On 2005-01-25 19:08, Andrew L. Gould wrote:
On Tuesday 25 January 2005 05:32 pm, Giorgos Keramidas wrote:
On 2005-01-25 17:15, "Andrew L. Gould" <[EMAIL PROTECTED]> wrote:
I'm selecting CPU types in the kernel configuration file, which
lists only i386, i486, i586 and i686.
AFAIK, and I may be a bit wrong here, if you don't really expect to
move disks around and actually run this kernel on a 486-class
machine, leaving both i586 and i686 won't do any harm.
Under normal circumstances, I believe you're correct. In fact the
GENERIC kernel has all 4 CPU options un-commented.
This machine is old and fussy; so I'm trying to trim where I can.

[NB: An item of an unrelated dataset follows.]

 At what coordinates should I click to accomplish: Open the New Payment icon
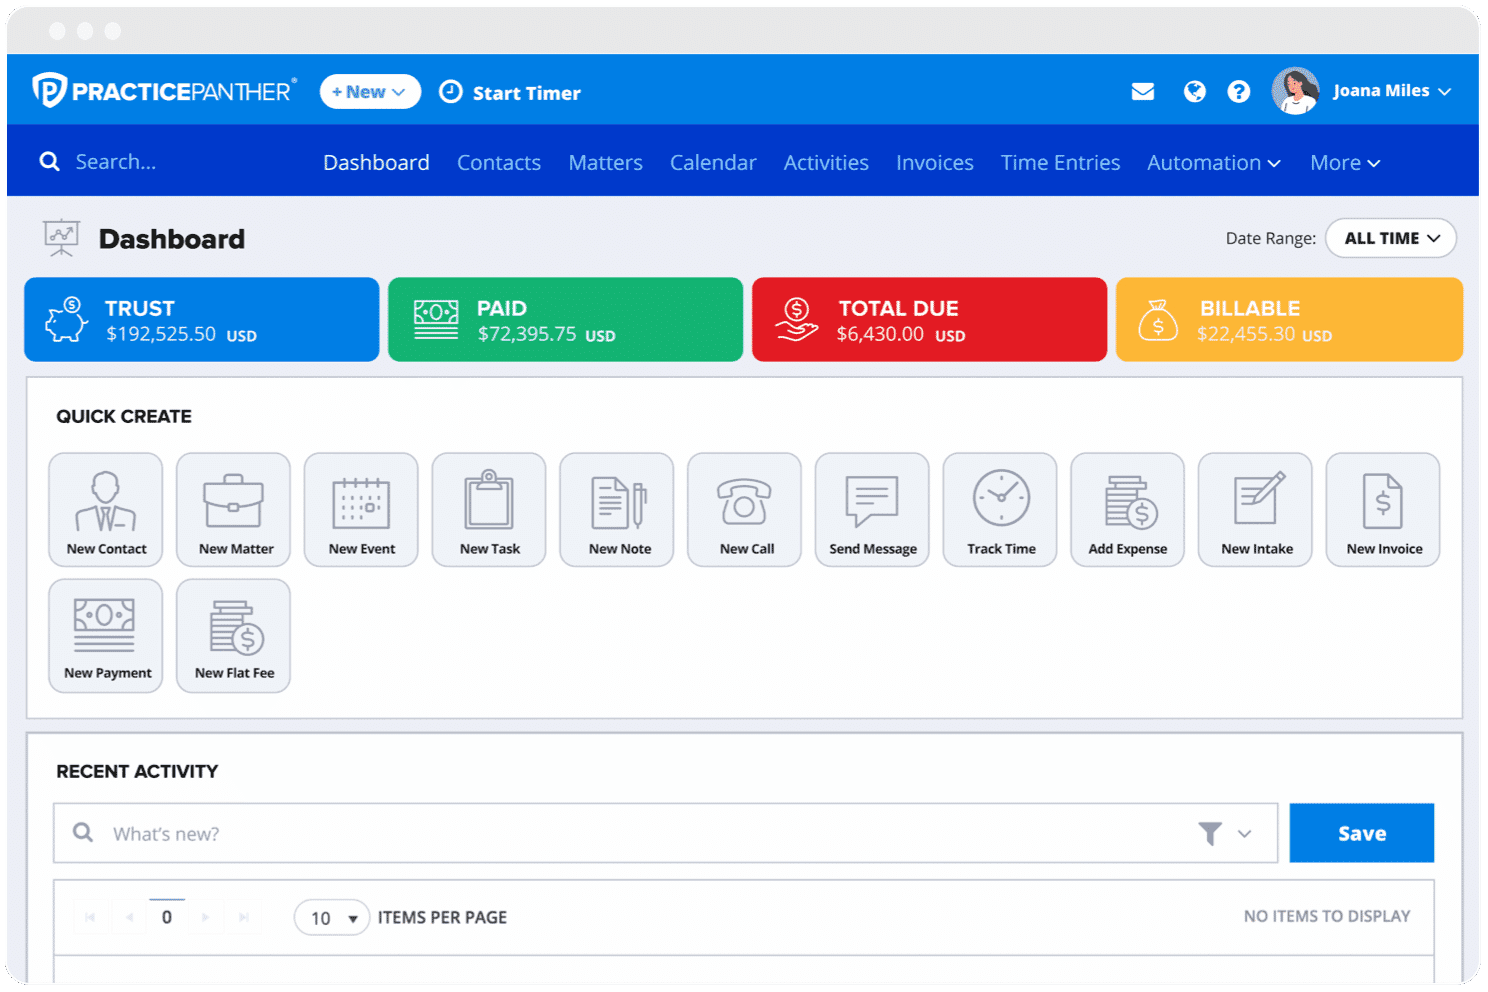tap(105, 636)
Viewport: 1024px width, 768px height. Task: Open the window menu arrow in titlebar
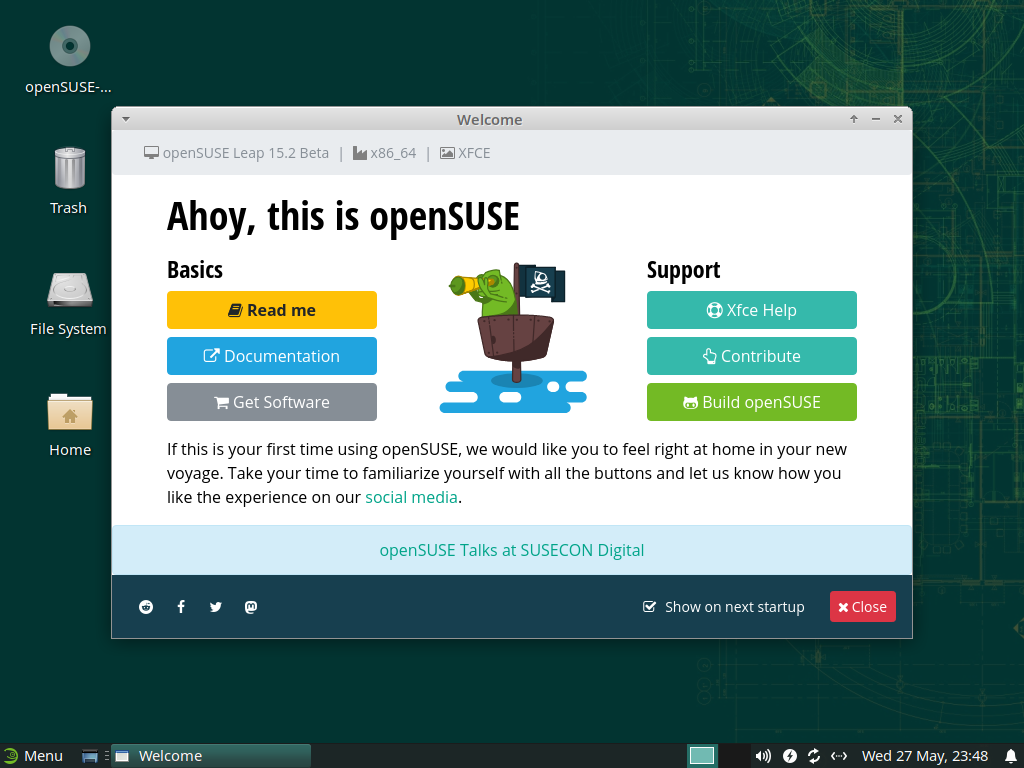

This particular optimization (both i586 and i686 vs. only one of the
two) will not save much (at most a few KB of kernel size), so it won't
give particularly impressive results. The i386 support (which has been
dropped in some time during the 5.X development IIRC), *does* have a
measurable impact on performance though. This is why I suggested that
with both i586 and i686 you should be pretty safe :-)
There are other things you can trim, mostly in userland, that may have a
larger impact on the hardware requirements of the base system. It would
require a complete description of the system from a hardware perspective
to decide what matters a lot and choose optimizations that may help.
Efforts to install Win98SE, and 3 distros of Linux ended in failure.
That may be a result of other factors. Not kernel size. At least not
so much.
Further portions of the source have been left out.